USING HTTP HEADERS TO CONTROL HISTORY & CACHE 

 1  Most of the HTTP headers you will be adding are not defined or recommended by the W3C or IETF. If you want to prevent a page from being cached use:
"Cache-Control","No-Cache"
Expires = -1

That's it. The first will tell servers and proxies not to cache the page, the second will tell browsers not to cache the page.

 2  HTTP headers are *purely advisory*. No server, proxy, or browser is required to support them at all. You can add whatever headers you want and you have no guarantees any will be followed. None.

 3  IE 4 for the Mac ignores the Expires header; there is no way to programmatically expire a page in Mac IE 4. Enough people complained about this that Microsoft implemented it in IE 5.
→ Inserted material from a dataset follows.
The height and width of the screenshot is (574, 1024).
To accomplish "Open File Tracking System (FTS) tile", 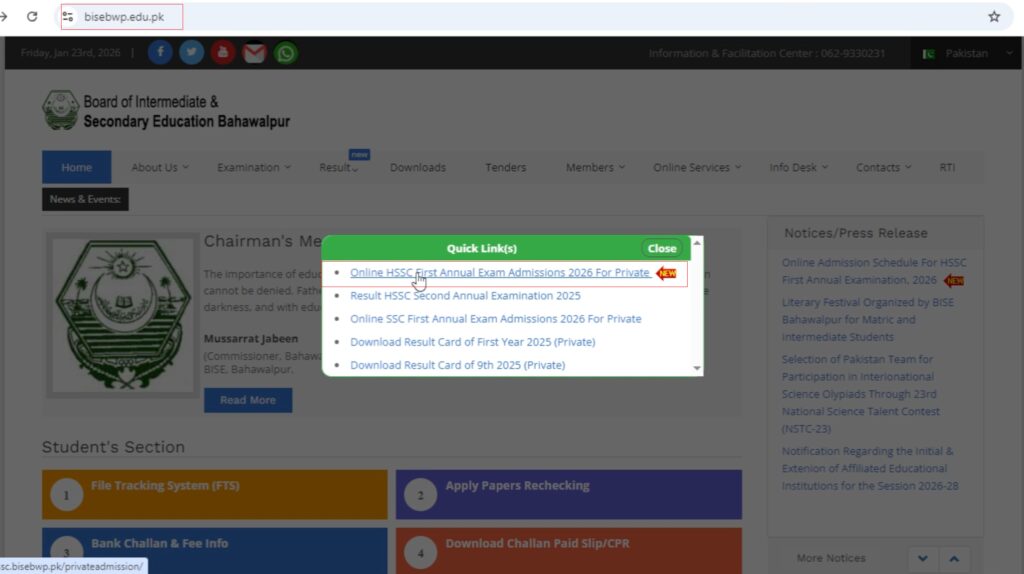I will pos(214,494).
 4  The Back button shows the previous page from the browser history, not the cache. The browser history and cache are totally different and whatever you do to the cache has no effect on the browser history.

 5  The browser history contains the pages as they were rendered when the page was downloaded. It does not contain URLs, HTTP headers, or even necessarily HTML.  It is totally private to the client and cannot be controlled by the server.  By that it doesn't mean servers aren't supposed to control it, or that browser developers don't let you control it; it CAN'T control it, the data already been sent and HTTP is stateless.
The Back button on every browser works this way, yes it really does.
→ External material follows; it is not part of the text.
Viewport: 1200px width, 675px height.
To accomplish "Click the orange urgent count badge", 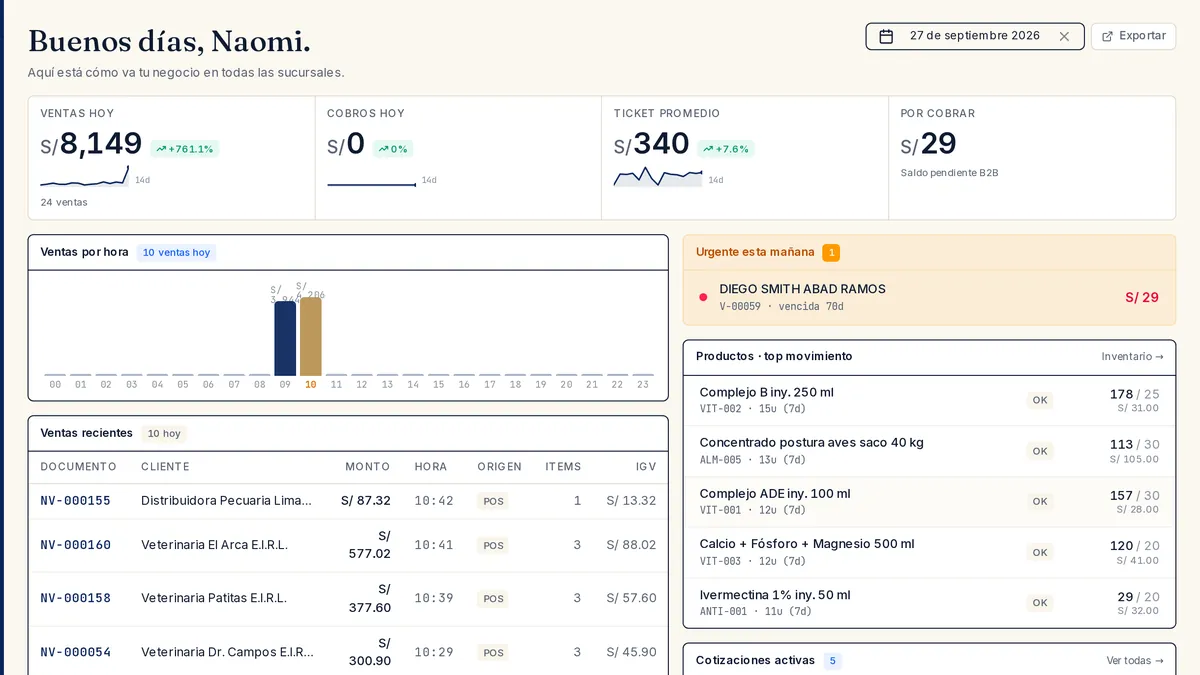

 6  If there were a Back button on a browser that didn't work this way, which would reload a page from cache when you clicked back, it would break the HTTP security model, be noncompliant, and a security risk making ILOVEYOU trivial by comparison.

The browser history is private to the browser, if there were some way for a server to change something in the browser history hackers could use it to take over the browser, which has the same access to your machine that you do.
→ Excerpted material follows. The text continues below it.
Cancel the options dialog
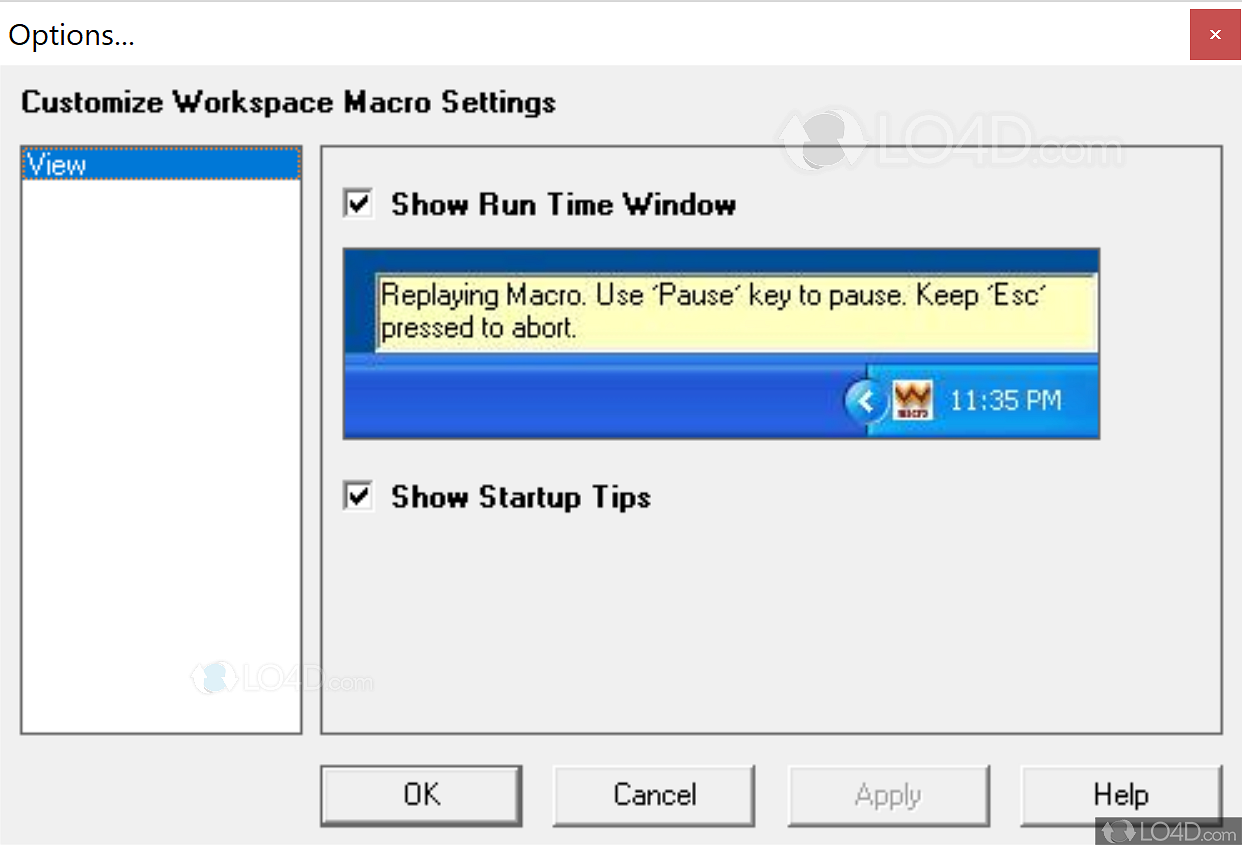 pyautogui.click(x=654, y=795)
 7  When HTTP 1.1 was being proposed so many people asked for things like the Back button to use the cache, or other stateful transactions be added, that the W3C wrote RFC 2616 explaining why this would be very, very bad.
HTTP 1.1 specifically forbids compliant browsers from loading the history from cache. If you want to understand why, the RFC is available at http://www.w3.org/Protocols/rfc2616/rfc2616.html or http://www.w3.org/Protocols/HTTP/1.1/rfc2616.pdf.

If you want to do this programmatically, load pages with document.location.replace(pageURL), which replaces the current page and does not put it in the browser history.